一緒に活動をする上で、同じ目的であることが重要だからだ。

中途半端な気持ちで始めたられても、もう後戻りできなくなる。きっといろんな人からの視線を浴びるし、強い意志を持たないと後々後悔するからだ。


重い空気が流れる。


私の想いが伝わったようで、オリビアは一呼吸してから話してくれた。


「私が小学校に上がるまで、外国で育ちました。そこは日本とは違って、不安定な場所で今も難しい状況が続いています。私は大きくなったら、難しい環境で苦しいでいる人を救いたいって気持ちがありました。そんな時に見たのがあの夢で、腹が立ちました。人間ってなんとも勝手な生き物だって。だけど、きっと神様が私なら止めることができるから、先に教えてくださったんじゃないかって、思うんです。」


オリビアの話を聞き、彼女から強い想いを感じた。

この子なら一緒に力となって変えることができるのではないかと。

蒼を見ると頷いてくれた。彼女ならきっと大丈夫だと。


「話してくれてありがとう。私もね、たまに思うの。きっと私が生まれてきたのは、夢を見させてくれたのは、お前なら乗り越えることができるから、って。」


「一緒に世界を、予知夢を変えよう。」手を伸ばし、オリビアと固い握手をした。


それから蒼の提案により、世界共通の英語にしようとのことで、名をオリーブから”Olive”に変えた。
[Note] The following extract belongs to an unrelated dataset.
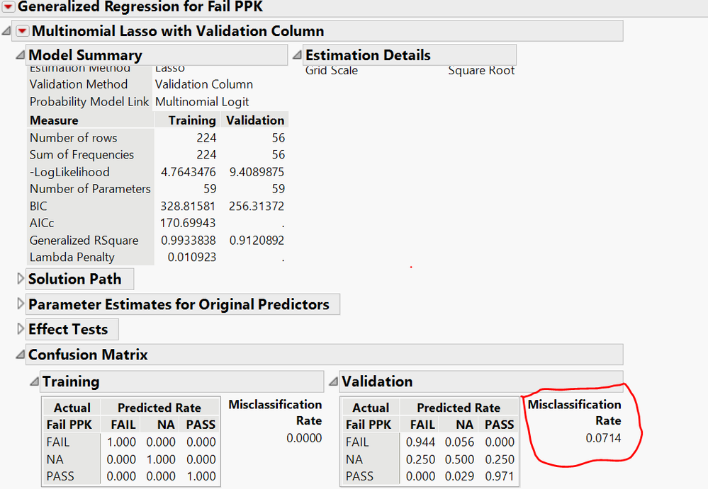Open the red triangle menu for Generalized Regression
言語力に強いオリビアが入ったことで、世界の予知夢者や賛同者を集めるため、英語・フランス語・アラビア語・日本語の4言語で投稿することになった。


気づけばもうあたりが暗くなってきた。

今日はとりあえず解散し、3人がいつでも連絡できるよう、1つのグループを作成し

ここで連絡を取り合うことにした。